**What you are asked to do**
From the entries, copy every line that carries the string "computer".

**Records shown**
------------------------------------------------
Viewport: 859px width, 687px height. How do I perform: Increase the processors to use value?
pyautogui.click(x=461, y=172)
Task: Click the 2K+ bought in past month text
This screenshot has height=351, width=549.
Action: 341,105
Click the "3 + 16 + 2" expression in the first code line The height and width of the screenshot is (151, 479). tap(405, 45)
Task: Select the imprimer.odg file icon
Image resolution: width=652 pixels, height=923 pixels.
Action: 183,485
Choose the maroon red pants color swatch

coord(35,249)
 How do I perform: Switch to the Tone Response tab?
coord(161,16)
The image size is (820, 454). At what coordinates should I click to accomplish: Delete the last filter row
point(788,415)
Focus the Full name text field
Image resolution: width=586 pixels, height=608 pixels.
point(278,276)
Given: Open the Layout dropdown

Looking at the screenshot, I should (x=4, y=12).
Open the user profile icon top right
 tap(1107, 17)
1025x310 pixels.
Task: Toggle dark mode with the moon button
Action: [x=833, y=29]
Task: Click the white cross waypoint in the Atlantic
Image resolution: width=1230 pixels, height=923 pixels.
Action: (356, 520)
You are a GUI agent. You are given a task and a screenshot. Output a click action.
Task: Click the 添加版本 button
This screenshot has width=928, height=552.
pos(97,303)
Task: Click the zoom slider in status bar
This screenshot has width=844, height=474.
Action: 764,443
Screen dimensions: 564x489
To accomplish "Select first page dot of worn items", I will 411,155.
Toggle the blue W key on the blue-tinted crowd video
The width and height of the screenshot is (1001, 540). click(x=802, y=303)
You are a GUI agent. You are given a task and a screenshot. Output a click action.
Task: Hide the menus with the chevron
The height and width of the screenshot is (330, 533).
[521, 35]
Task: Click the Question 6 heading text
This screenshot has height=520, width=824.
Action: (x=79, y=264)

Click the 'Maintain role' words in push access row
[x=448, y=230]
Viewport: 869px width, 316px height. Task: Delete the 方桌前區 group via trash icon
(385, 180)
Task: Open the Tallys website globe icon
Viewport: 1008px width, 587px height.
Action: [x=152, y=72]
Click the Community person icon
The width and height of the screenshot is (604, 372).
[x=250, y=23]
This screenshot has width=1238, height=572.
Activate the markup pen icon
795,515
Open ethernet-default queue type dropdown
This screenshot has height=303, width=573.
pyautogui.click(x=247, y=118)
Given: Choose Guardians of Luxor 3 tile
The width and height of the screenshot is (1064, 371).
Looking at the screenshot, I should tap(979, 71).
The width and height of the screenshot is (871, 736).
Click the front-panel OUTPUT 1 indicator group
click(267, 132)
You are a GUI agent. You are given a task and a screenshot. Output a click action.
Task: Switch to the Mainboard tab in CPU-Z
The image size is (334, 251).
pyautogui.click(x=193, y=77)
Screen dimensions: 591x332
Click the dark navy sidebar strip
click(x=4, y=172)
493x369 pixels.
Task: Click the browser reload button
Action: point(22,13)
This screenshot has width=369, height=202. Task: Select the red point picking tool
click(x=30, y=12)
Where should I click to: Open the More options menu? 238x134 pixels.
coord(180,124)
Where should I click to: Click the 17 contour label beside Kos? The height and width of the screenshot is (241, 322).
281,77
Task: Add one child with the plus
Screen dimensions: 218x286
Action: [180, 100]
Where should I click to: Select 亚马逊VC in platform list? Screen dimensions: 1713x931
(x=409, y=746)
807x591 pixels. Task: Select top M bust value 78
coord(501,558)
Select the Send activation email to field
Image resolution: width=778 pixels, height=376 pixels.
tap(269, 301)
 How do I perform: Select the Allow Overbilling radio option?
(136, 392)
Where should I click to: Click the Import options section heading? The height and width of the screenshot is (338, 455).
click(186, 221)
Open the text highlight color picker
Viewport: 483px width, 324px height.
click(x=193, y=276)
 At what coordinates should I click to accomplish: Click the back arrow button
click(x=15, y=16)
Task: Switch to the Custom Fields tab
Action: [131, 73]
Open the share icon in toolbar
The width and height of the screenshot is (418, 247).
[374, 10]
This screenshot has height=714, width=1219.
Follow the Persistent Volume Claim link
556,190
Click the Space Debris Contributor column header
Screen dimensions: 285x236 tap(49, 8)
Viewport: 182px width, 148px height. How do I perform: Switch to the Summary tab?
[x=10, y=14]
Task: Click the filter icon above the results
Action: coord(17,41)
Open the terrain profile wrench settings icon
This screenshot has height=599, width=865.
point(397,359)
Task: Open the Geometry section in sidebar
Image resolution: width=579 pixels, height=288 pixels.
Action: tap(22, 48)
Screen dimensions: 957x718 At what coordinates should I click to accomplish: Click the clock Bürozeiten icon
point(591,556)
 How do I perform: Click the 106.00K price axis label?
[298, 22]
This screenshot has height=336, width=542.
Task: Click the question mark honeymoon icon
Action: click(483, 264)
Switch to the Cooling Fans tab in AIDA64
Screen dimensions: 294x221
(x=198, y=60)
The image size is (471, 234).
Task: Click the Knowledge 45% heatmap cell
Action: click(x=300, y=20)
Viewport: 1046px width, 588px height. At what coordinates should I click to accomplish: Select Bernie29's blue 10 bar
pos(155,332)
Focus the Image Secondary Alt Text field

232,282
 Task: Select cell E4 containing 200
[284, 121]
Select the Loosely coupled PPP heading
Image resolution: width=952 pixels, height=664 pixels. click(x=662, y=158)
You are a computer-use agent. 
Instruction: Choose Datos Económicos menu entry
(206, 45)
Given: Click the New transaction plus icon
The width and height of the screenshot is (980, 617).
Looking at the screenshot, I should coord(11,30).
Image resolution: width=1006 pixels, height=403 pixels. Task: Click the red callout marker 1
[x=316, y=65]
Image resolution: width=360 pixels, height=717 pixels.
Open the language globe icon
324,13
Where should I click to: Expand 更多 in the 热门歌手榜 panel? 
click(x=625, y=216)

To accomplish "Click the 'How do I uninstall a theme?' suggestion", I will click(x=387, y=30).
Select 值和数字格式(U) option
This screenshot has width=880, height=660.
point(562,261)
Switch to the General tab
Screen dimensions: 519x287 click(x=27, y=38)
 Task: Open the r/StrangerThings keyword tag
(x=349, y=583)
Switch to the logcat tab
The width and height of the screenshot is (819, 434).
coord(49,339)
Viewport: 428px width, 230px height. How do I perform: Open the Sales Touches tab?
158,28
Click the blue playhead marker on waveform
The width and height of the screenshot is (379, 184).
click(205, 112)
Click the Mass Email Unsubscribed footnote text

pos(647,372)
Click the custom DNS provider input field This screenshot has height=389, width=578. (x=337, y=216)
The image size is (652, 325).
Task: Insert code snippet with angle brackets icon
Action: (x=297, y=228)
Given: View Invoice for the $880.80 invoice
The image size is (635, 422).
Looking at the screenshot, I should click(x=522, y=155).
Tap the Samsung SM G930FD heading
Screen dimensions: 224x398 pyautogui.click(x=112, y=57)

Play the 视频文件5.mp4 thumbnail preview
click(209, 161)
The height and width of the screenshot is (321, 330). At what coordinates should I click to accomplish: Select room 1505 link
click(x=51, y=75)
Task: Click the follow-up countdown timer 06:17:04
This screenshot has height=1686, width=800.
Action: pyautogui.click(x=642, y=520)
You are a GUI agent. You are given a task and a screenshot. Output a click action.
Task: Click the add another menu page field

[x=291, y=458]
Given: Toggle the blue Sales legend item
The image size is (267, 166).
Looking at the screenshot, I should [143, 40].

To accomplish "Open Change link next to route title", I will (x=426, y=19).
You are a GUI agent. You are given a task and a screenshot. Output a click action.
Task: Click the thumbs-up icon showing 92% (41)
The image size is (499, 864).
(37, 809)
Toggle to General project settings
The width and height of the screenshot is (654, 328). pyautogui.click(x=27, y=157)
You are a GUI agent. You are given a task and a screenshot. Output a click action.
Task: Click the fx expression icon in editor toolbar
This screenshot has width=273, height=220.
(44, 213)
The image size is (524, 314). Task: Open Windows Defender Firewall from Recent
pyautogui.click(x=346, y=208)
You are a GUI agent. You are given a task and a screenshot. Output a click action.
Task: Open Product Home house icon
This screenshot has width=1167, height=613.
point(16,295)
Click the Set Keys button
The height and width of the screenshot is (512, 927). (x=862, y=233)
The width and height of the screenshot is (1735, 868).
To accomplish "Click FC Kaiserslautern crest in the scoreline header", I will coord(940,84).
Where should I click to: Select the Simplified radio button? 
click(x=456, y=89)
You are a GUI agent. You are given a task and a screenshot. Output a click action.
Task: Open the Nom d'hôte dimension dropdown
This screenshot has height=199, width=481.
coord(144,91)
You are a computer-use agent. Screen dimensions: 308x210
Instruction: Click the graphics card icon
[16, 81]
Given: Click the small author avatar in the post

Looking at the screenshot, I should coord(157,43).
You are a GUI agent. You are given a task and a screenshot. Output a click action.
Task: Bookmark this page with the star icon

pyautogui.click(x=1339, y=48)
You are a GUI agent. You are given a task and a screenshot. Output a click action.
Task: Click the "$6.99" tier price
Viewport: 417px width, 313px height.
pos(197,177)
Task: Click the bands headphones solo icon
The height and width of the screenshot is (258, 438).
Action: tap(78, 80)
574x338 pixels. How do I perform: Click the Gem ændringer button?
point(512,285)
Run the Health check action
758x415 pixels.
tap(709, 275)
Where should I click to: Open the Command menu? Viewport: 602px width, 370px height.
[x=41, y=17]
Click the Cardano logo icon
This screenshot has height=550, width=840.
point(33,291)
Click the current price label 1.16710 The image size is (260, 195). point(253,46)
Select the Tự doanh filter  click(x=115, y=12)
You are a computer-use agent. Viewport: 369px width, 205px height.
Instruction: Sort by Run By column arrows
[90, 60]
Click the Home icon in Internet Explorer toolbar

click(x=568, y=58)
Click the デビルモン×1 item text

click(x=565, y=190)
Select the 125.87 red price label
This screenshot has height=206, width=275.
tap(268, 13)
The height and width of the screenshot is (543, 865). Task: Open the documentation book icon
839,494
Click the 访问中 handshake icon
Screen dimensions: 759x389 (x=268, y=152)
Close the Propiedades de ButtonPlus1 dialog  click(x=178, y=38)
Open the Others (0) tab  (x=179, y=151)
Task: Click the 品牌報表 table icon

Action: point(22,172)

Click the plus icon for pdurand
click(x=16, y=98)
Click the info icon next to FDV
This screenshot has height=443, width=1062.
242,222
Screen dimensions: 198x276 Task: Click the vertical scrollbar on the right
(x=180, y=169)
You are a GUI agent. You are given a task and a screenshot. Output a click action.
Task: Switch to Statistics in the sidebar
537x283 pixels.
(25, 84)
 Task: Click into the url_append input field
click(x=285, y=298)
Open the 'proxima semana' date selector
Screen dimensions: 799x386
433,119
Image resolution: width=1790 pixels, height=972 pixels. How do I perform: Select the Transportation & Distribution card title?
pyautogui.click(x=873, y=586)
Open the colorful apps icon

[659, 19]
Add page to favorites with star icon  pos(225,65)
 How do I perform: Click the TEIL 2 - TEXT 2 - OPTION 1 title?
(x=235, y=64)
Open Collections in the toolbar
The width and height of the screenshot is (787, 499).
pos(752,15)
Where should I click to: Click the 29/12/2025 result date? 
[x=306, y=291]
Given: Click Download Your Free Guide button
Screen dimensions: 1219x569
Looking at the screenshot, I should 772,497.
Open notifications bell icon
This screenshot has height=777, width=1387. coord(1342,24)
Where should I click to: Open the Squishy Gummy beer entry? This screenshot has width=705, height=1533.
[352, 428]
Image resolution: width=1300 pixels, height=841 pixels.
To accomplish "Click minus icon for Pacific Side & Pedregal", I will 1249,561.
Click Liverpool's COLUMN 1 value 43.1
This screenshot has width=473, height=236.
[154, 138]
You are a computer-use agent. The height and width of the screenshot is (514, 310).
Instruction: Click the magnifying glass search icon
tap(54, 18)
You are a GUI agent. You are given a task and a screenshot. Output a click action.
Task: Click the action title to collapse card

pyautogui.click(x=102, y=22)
------------------------------------------------
**Exercise solution**
You are a computer-use agent. 
You are a computer-use agent. Screen dimensions: 308x210
You are a computer-use agent. Viewport: 369px width, 205px height.
You are a computer-use agent. The height and width of the screenshot is (514, 310).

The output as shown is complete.